Despite holding the title of the world’s worst performing emerging market currency of the year, the lira is up nearly two per cent this week – its best winning streak since February -with analysts noting that investors are pricing in a victory for a ‘Yes’ vote on Sunday.

The battered currency has become a barometer for investor nerves about the country’s febrile political and security situation following a failed military coup attempt in July. The government of president Recep Tayyip Erdogan has responded by purging the civil service and military and is now seeking to consolidate his position as head of state by re-writing Turkey’s republican constitution.

Turks will head to the ballot box Sunday on whether to transform the country into a presidential democracy and hand sweeping executive powers to Mr Erdogan.

Despite polls showing the vote is too close to call, with the Yes camp slightly ahead on some measures at 53 per cent, Turkish assets have rallied this week on the hopes of a win for the ruling AKP government.

Investors are hoping a constitutional triumph will help shore up the country’s political stability and avoid a round of early elections.

The lira is volatile today, dropping 0.7 per cent but remains above its 50-day moving average against the dollar at TRY3.6580.

Having slumped to fresh record lows against the dollar this year, the lira’s appreciation has more left to run should the Yes campaign triumph, according to Gyorgy Kovacs, economist at UBS. He expects up to a 3 per cent lira bounce should Mr Erdogan’s ruling AKP win the vote.

“A Yes vote may help to create the conditions for higher-quality capital account flows, and could support domestic demand by reducing domestic uncertainties”, said Mr Kovacs.

Still he warns country’s long-run economic fundamentals – including its deteriorating current account deficit and rising debt levels – will be unchanged without a major government structural reform effort.

“Markets will look for structural economic reforms to be prioritised and early elections to be avoided”, he added.

“Over the longer term, we would be cautious on the lira in the context of a structurally weakening balance of payments and limited competitiveness gains despite a weaker lira”.

Nafez Zouk, economist at Oxford Economics, is more bullish on Turkish assets, estimating the lira has been “oversold” this year.
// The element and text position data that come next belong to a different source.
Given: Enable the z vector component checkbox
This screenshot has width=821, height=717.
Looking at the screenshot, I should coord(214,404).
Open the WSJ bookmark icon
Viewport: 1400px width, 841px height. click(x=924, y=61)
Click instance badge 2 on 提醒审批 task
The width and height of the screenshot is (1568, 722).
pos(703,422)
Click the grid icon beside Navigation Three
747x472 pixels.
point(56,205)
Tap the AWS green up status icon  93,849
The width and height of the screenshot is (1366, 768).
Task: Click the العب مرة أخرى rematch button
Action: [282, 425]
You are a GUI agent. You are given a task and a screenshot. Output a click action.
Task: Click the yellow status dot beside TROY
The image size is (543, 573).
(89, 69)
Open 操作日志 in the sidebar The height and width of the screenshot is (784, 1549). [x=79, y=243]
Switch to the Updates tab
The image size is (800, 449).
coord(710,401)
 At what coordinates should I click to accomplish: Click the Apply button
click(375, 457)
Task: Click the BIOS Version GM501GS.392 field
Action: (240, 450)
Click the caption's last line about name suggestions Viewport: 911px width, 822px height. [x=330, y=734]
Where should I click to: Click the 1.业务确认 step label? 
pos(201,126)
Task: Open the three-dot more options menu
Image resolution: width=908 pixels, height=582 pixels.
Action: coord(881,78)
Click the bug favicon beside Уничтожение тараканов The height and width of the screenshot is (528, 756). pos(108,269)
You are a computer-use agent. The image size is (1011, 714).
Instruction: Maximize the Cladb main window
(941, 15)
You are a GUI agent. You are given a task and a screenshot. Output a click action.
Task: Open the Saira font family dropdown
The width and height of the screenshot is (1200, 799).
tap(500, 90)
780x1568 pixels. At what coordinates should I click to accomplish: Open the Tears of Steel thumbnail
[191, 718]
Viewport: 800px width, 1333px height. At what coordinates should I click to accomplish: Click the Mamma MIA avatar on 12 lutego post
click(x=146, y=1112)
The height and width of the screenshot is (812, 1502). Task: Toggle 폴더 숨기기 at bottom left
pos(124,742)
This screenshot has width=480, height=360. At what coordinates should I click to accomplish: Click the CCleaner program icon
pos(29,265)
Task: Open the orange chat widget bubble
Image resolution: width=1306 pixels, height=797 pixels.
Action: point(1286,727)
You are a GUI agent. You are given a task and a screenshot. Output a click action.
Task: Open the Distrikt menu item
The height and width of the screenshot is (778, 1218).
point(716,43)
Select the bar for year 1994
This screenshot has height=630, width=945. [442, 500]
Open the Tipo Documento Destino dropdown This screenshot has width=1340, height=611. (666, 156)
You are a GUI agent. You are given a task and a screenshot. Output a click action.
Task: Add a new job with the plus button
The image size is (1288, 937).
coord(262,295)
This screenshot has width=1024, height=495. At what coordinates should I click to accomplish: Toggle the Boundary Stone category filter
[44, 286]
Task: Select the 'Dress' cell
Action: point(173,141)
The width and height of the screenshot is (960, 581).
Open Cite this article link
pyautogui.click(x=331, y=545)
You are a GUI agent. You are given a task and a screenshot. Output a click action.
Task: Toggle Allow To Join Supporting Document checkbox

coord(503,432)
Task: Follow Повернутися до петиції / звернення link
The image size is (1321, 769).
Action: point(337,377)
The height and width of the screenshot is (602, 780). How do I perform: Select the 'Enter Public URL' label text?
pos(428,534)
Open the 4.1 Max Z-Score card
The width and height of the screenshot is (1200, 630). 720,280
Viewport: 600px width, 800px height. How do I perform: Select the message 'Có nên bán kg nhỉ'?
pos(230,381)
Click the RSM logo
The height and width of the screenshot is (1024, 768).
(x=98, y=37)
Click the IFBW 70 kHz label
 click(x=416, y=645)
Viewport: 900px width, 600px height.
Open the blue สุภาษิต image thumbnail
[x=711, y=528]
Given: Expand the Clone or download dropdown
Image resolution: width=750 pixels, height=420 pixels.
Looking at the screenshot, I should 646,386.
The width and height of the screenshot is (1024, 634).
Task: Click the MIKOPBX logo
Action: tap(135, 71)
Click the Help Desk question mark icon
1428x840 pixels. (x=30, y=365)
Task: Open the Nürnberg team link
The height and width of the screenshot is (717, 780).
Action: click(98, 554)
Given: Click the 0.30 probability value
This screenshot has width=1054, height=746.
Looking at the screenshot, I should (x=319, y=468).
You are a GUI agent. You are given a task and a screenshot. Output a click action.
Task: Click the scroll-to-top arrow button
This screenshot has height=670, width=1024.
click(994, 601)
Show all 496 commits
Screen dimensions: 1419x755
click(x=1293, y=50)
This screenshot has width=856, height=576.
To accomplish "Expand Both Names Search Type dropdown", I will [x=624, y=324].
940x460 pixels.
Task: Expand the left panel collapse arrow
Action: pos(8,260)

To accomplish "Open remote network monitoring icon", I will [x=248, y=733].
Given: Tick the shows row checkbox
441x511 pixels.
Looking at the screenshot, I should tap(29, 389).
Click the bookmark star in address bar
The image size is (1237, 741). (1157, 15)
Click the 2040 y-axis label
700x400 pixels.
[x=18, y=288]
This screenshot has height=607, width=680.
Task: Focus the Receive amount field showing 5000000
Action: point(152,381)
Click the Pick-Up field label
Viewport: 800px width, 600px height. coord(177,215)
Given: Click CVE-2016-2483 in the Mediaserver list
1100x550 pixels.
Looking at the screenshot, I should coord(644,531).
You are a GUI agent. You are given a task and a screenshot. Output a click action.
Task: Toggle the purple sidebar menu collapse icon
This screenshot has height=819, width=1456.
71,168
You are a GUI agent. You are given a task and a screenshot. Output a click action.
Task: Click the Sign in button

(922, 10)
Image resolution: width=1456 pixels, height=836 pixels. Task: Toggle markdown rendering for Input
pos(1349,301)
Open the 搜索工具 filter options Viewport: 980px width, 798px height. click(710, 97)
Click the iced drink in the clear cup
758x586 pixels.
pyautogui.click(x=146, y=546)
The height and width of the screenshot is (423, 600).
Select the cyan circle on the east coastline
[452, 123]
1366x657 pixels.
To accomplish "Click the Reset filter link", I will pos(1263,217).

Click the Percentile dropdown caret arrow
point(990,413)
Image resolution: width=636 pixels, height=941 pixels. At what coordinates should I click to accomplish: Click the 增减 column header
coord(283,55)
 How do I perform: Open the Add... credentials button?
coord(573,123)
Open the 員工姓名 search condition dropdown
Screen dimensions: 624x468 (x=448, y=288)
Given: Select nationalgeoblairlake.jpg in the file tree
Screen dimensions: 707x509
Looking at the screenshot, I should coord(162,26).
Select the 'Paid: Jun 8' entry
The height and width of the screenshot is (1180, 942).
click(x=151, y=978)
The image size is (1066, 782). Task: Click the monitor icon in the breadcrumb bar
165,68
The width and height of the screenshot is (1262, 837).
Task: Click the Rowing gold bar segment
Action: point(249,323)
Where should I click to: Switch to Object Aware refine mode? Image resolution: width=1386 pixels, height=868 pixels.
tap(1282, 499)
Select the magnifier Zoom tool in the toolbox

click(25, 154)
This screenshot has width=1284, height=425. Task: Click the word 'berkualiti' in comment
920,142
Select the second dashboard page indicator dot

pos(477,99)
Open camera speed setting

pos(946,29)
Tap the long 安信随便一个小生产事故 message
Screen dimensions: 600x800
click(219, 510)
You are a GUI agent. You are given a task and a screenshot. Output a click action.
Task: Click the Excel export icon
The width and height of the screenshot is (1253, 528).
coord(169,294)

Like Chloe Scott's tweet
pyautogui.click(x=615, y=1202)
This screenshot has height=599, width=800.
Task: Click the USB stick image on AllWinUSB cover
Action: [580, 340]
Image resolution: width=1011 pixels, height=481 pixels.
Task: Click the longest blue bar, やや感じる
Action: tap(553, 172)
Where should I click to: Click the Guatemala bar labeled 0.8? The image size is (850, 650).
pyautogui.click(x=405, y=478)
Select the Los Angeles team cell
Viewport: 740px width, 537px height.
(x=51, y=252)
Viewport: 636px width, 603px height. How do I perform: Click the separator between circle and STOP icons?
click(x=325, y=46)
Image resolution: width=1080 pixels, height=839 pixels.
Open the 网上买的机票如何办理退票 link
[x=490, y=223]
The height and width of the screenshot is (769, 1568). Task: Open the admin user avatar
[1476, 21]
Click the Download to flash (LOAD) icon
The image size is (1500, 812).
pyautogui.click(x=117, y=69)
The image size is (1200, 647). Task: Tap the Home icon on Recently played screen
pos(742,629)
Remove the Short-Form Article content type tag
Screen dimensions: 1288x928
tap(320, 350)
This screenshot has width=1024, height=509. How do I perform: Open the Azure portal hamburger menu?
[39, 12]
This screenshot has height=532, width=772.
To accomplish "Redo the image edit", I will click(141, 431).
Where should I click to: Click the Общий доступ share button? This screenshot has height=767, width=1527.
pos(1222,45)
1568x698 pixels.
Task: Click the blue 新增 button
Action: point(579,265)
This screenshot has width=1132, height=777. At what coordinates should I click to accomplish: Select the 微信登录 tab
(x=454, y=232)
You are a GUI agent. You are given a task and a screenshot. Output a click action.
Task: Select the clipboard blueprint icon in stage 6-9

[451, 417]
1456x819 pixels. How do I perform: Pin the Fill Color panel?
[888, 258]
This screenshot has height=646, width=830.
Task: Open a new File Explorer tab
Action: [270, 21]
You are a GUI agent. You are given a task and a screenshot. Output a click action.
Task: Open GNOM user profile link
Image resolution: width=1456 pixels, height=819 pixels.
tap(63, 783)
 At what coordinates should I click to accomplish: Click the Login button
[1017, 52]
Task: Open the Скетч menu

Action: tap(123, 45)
A victory for Mr Erdogan would also offer up a chance for the ruling AKP government redouble its efforts to revamp the economy.

“A ‘No’ vote would lengthen the period of political uncertainty and lead to a selloff in Turkish assets,” said Mr Zouk.

After a wobbly start to the year, the exchange rate has gained a semblance of stability after the Turkish central bank has stepped up its effort to tighten credit conditions

Mr Zouk thinks monetary policymakers have managed to “claw back some of the credibility dented over the past years” and now expects lira to climb to TRY 3.5 by the end of the year.

Foreign investors have also piled back into the country’s assets this year (see chart below), taking advantage of cheap equity valuations.

Turkey’s benchmark BIST stock index has climbed 16 per cent in 2017 and touched two-month highs again this week. In the event of a Yes vote, analysts at UBS recommend buying banking sector stocks as political stability may lead the central bank to lower average bank funding costs.

Still for all the upsides in a referendum victory, even a rejection of the constitutional reforms could lead to a “knee-jerk rally”in Turkish assets, according to Lee Hardman, currency analyst at MUFG.

“However, it could create even more political uncertainty in the near-term and thereby dampen scope for the lira to sustain gains. It is unclear how President Erdogan would react if the constitutional reforms are rejected”, he adds.